Im Jahre 1300 wurde die «Universität» in Bologna und Paris zum Schutz reisender Intellektueller in einer fremdenfeindlichen Stadt erfunden. Heute finden wir sie praktisch in jedem Land, und es heisst, Kasachstan habe heute mehr Studenten als im Jahre 1900 die ganze Welt. Die Universität – eine Erfolgsgeschichte? Ja und nein. Ja – allerdings nur in der Vielfalt ihrer Ausprägungen. Nein – denn wir finden fast alles unter ihrem Namen.
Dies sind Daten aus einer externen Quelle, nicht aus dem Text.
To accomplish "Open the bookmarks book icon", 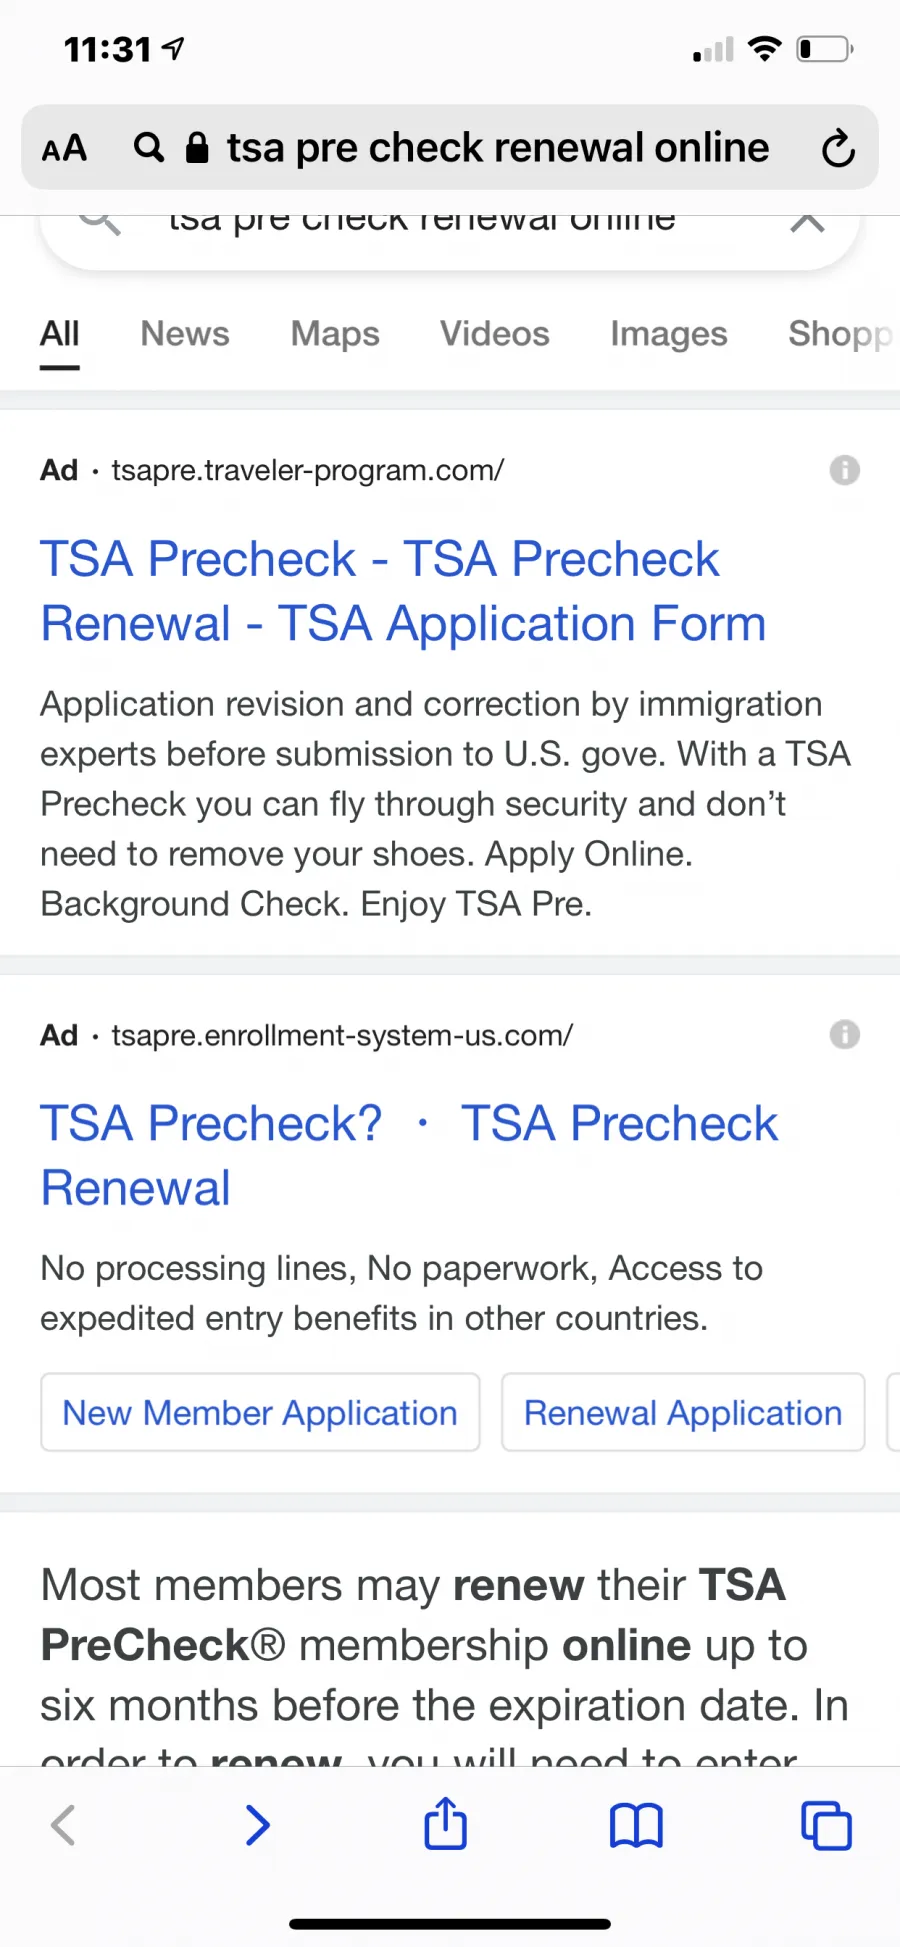I will tap(636, 1825).
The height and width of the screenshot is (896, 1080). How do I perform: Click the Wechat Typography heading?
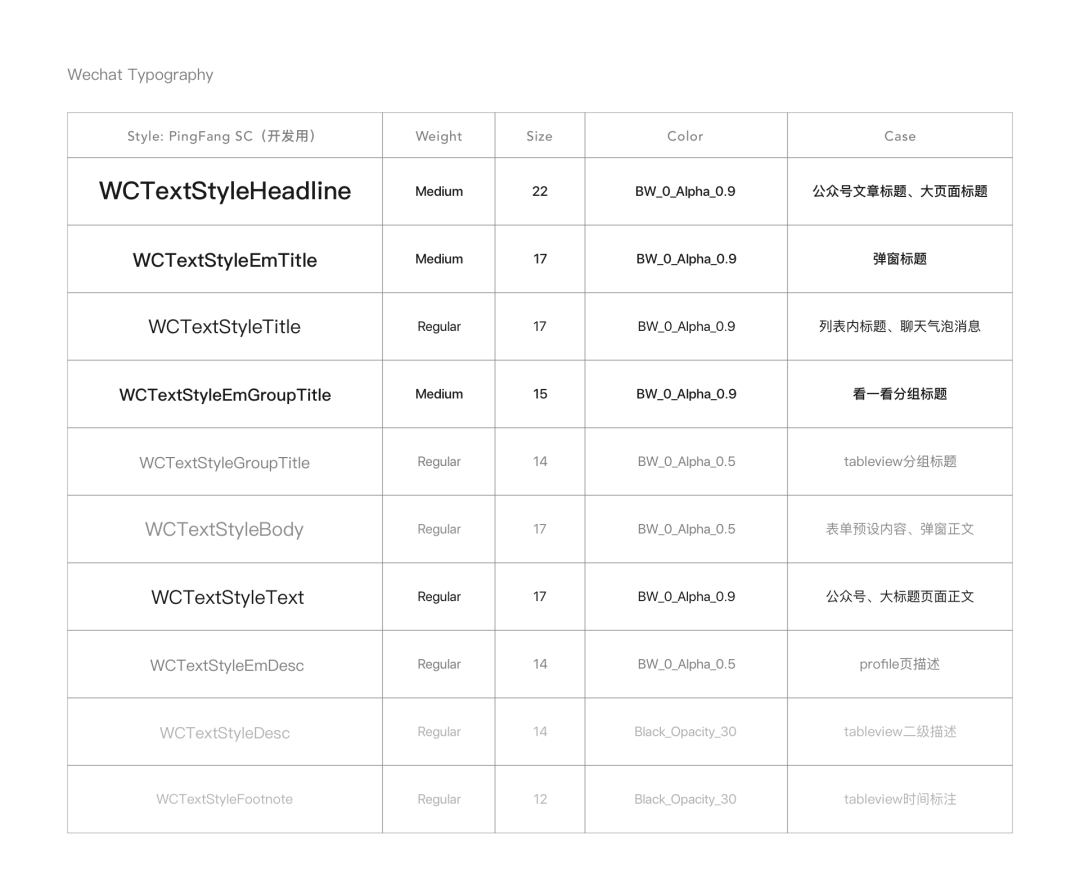tap(140, 75)
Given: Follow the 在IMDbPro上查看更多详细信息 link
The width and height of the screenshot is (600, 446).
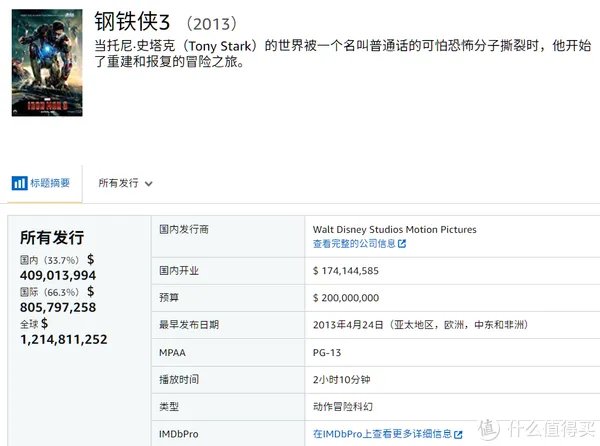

Kaum jemanden scheint diese verwässernde Vielfalt zu stören. Nur der Marketingfachmann moniert den Crash eines Meta-Brands. Man «universitätet» eben trotz allem noch nicht, wie man «googelt». Sollten wir also vielleicht die Vielfalt der Universität beseitigen oder, falls dies nicht gelingt, wenigstens «Universität» als Begriff entsorgen? Weder das eine noch das andere. Verwandeln wir stattdessen die Vielfalt der Universität in ihre Stärke. Es braucht dazu nicht viel.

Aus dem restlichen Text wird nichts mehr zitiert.